いつもは和泉追いかけていきいきとした感じなのに、と付け足され、ぎくっとなる。



「っていうか、キスでそんな慌てる?」


「慌てるよ!!そりゃあ、」



はっと気付き、口を閉じた。危ない、言うところだった。


折木のことだから、言ってしまったら根掘り葉掘り聞かれる。そんなのは恥ずかしいし、和泉くんとちょっと気まずくなる。

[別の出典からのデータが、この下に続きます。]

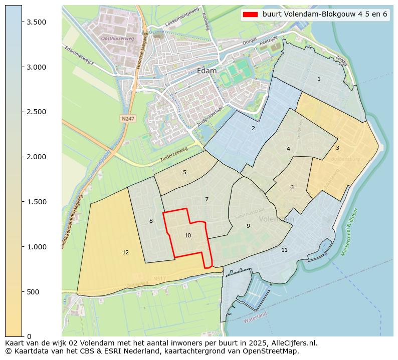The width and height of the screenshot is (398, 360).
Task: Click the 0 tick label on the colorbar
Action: [30, 336]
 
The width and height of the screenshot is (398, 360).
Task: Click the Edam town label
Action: [207, 71]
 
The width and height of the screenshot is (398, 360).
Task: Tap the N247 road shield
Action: [127, 119]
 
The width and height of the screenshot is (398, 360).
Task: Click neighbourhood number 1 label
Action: [319, 79]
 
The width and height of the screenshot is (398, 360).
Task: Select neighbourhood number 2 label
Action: [253, 129]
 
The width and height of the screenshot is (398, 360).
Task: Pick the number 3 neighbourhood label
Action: [337, 148]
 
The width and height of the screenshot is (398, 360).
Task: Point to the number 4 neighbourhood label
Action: [288, 149]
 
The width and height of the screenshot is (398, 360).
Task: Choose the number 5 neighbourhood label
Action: [184, 172]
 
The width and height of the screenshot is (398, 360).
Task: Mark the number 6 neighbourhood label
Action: [292, 188]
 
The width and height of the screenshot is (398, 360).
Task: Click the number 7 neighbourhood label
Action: [207, 199]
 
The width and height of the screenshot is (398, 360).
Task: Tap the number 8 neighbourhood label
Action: [151, 221]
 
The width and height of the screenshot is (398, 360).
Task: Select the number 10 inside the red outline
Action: [187, 235]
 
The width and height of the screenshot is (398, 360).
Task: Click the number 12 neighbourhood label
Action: [125, 252]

頑なに言おうとしない私に焦れったい、と折木が眉を寄せ、「好きなやつからのキスなのか、それとも思わぬ相手からのキスだったのか」と呟き、顔が赤くなったり、青くなったりした。



そんな私に、折木が畳み掛ける。




「あ、もしかしてこのクラスにいたりするわけ?」



そう言われた瞬間、突然後ろから首に腕を回され、引き寄せられた。

ふわり、と香った柔軟剤の優しい香りと、折木が口を開けているのを見て、なんとなく察した。




「浅葱さん、ちょっと話があるんだけど」




今、一番、会いたくない相手からの聞きたくない言葉だった。